* **ABOUT THIS EXERCISE**
Give the number of lines below that contain the word "will", and nothing else.
DATA START
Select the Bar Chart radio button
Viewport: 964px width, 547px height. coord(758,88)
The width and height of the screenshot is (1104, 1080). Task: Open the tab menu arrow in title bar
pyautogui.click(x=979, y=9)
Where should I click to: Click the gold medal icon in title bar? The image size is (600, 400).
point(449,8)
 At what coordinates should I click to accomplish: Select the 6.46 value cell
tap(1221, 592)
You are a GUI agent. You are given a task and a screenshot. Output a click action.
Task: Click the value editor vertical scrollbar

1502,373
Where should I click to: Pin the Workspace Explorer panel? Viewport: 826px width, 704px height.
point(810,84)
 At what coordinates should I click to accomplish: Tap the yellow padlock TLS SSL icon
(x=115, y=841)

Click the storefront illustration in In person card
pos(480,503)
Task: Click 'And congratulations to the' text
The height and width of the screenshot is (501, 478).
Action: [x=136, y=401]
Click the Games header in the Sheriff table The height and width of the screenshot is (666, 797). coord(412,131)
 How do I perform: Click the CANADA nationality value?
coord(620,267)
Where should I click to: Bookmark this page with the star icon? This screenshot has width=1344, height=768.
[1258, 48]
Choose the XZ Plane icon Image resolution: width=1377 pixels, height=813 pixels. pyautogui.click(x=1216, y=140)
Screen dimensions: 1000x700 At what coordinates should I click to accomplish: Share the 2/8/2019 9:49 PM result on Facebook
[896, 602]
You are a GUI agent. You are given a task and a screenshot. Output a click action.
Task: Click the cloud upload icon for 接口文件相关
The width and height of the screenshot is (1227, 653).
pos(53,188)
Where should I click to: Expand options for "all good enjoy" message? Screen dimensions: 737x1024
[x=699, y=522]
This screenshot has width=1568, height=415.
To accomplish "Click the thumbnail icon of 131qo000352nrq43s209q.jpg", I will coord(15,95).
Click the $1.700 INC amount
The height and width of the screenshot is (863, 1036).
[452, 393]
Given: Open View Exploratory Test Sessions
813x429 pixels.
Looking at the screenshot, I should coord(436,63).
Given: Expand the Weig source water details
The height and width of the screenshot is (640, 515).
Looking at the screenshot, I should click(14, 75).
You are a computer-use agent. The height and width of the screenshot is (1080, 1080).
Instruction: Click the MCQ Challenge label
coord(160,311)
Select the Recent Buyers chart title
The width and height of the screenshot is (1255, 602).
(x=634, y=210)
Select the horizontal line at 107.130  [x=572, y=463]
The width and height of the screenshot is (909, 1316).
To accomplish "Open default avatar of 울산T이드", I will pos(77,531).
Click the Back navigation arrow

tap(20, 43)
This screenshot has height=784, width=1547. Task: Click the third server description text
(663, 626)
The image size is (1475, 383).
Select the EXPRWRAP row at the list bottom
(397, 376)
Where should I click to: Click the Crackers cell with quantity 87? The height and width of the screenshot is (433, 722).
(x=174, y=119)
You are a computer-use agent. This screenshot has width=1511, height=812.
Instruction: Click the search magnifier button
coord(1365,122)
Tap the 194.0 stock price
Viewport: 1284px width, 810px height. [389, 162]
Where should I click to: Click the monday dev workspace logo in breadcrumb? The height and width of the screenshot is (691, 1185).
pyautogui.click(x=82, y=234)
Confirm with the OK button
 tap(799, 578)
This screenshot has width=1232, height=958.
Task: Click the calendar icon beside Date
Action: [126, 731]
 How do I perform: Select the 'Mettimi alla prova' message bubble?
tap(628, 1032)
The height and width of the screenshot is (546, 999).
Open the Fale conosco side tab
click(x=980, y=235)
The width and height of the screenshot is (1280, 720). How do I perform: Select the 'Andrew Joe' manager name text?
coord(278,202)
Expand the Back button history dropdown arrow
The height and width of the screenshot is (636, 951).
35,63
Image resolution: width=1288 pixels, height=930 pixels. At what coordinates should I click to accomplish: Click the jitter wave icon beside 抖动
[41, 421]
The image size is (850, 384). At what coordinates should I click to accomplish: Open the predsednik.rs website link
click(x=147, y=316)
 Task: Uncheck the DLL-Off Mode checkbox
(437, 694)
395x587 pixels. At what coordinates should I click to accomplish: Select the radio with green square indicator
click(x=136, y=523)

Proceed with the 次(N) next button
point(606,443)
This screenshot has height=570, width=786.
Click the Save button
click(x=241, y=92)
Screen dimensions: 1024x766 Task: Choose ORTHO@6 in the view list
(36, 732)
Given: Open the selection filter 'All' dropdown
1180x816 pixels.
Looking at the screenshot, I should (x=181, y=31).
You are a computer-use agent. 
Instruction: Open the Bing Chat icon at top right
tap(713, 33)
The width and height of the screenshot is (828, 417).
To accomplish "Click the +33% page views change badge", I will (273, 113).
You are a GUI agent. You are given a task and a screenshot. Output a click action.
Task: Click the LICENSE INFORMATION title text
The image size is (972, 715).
DATA END
* **TASK SOLUTION**
3